The lack of legal protections for African women, who comprise the majority of infections on the continent worst-affected by HIV, best illustrates the need to combine public health with human rights approaches. Under customary laws throughout Africa, women are denied equal access to divorce, property, and inheritance. In many countries, governments do not aggressively prosecute domestic violence or even recognize the crime of marital rape. This leaves women vulnerable to HIV infection from their spouses and intimate partners. Preventing HIV in these situations is as much a legal challenge as a public health one, experts say.

The rally built on commitments made by governments at a high-level meeting on AIDS held at the United Nations in June. At the meeting, representatives from UN member states and civil society organizations highlighted the need for more effective programming directed to populations that are highly vulnerable to the disease and most in need of human rights protection.

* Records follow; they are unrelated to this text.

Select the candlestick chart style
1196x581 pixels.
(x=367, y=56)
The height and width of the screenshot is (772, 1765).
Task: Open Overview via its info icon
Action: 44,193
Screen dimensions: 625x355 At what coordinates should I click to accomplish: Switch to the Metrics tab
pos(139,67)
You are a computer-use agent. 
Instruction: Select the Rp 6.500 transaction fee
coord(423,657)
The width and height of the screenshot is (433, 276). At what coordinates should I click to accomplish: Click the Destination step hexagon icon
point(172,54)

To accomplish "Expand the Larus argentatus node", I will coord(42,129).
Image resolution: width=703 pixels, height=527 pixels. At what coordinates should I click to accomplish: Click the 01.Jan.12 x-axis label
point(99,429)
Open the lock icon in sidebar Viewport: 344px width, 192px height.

Mary Robinson, former president of Ireland and UN High Commissioner for Human Rights and now Executive Director of the Ethical Globalization Initiative, headlined the event. Robinson attributed the slow progress against the HIV epidemic to the lack of urgency given to human rights concerns.

"The question we have to ask is, ‘Why have we not made more progress if we know what steps are needed to roll back the tide?’ The answer lies in the lack of demonstrated commitment to secure human rights protection for people living with, affected by, or vulnerable to HIV and AIDS," said Robinson. "Most countries have yet to implement prevention programs for populations most at risk."

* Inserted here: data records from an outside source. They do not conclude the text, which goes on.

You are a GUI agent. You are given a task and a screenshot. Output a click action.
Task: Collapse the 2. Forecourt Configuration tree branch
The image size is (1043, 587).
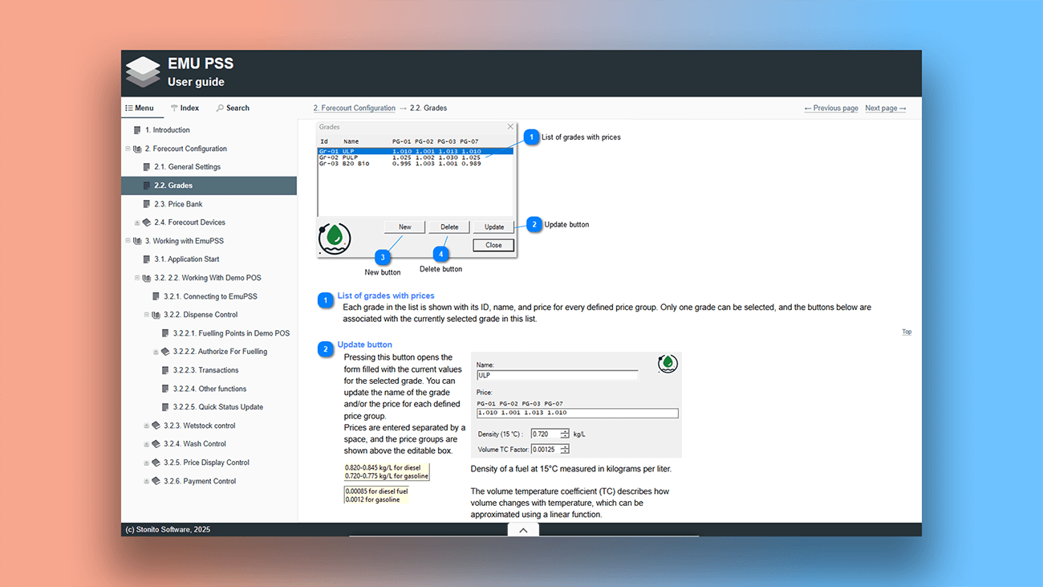point(127,148)
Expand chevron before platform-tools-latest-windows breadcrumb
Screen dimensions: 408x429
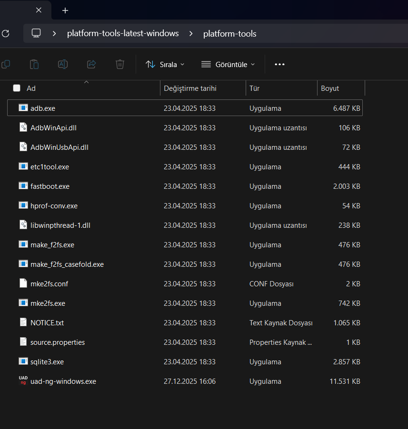pyautogui.click(x=55, y=33)
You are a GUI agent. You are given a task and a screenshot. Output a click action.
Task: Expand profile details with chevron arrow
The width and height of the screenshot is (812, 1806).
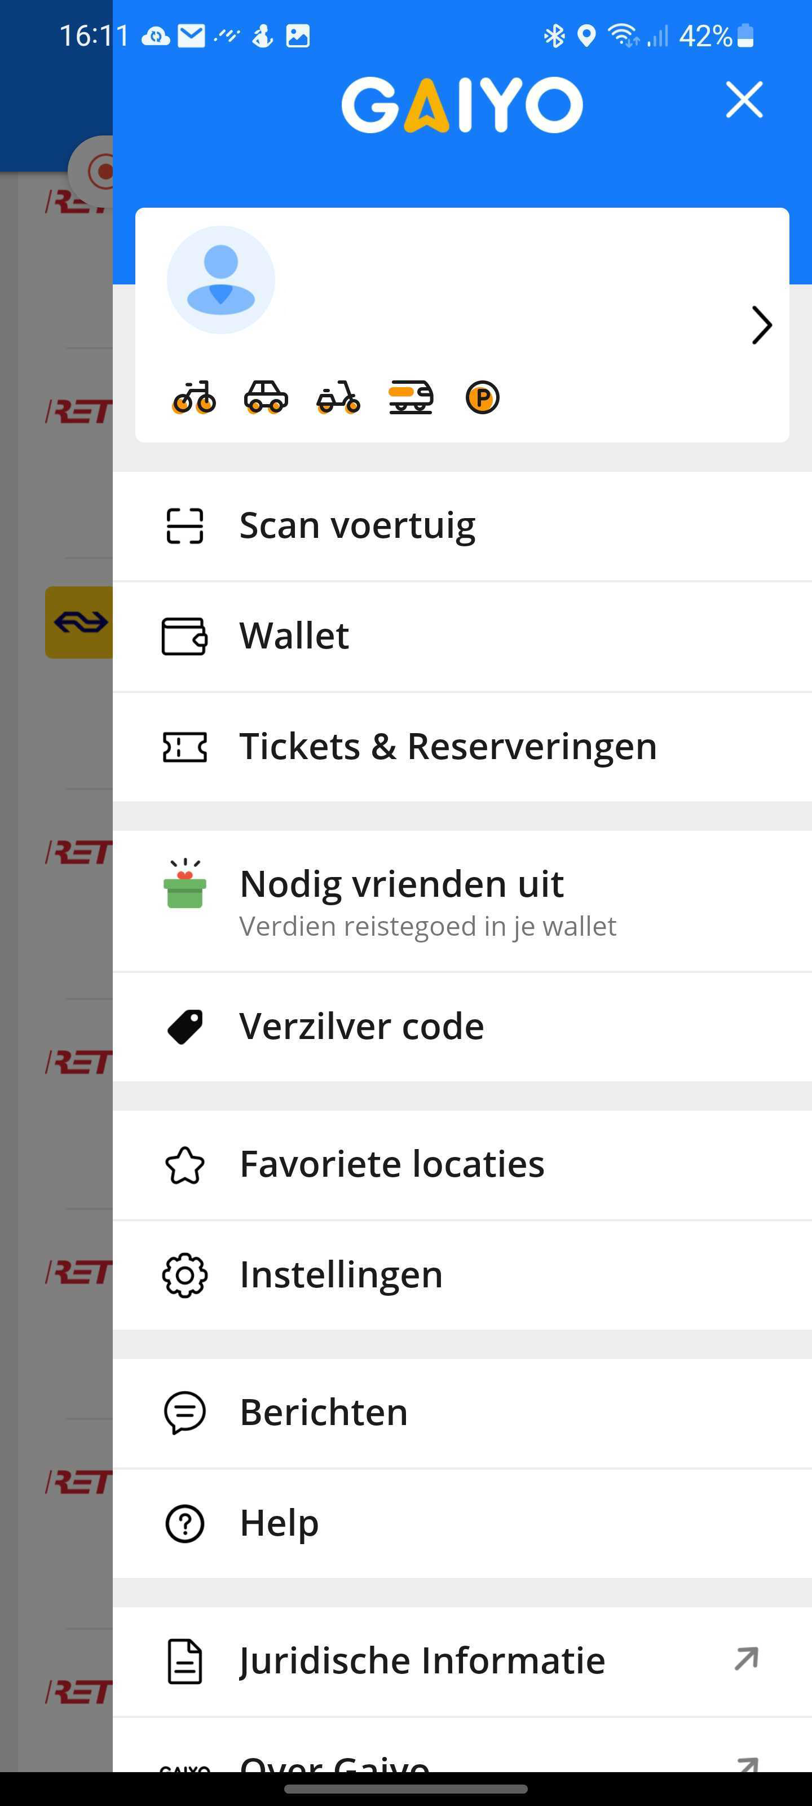click(762, 325)
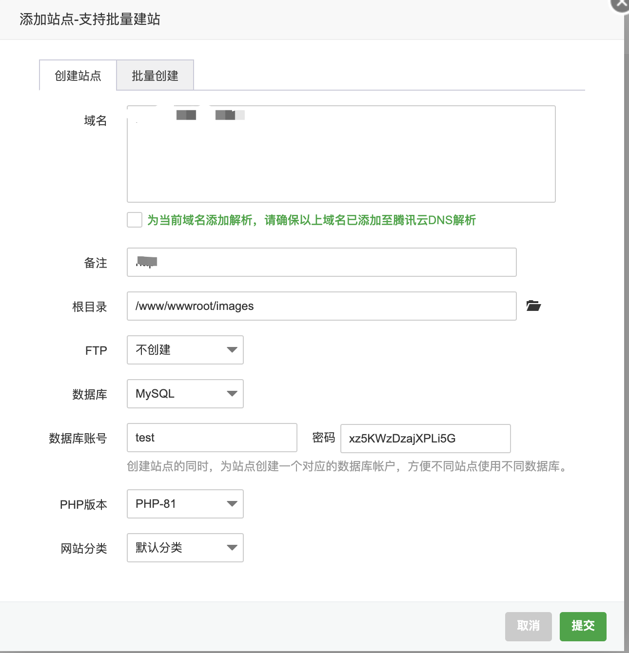Image resolution: width=629 pixels, height=653 pixels.
Task: Click the gray database account hint text
Action: pos(347,466)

In addition to Piot, Robinson, Kazatchkine, Cohen, and Alvarez Icaza, speakers at today's rally included Anand Grover, newly appointed UN Special Rapporteur on the Right to Health and Director of the Lawyers Collective HIV/AIDS Unit in India; Jeffrey O'Malley, Director of UNDP's HIV/AIDS Group and founder and former Executive Director of the International HIV/AIDS Alliance; Nonkosi Khomalo, chairperson of the South African Treatment Action Campaign (TAC); Carmen Tarradas, representative of the International Community of Women Living with HIV/AIDS (ICW); José Gerardo Cabrera Reséndiz, Executive Director of the Mexican Network of People Living with HIV/AIDS; and Craig McClure, Executive Director of the International AIDS Society.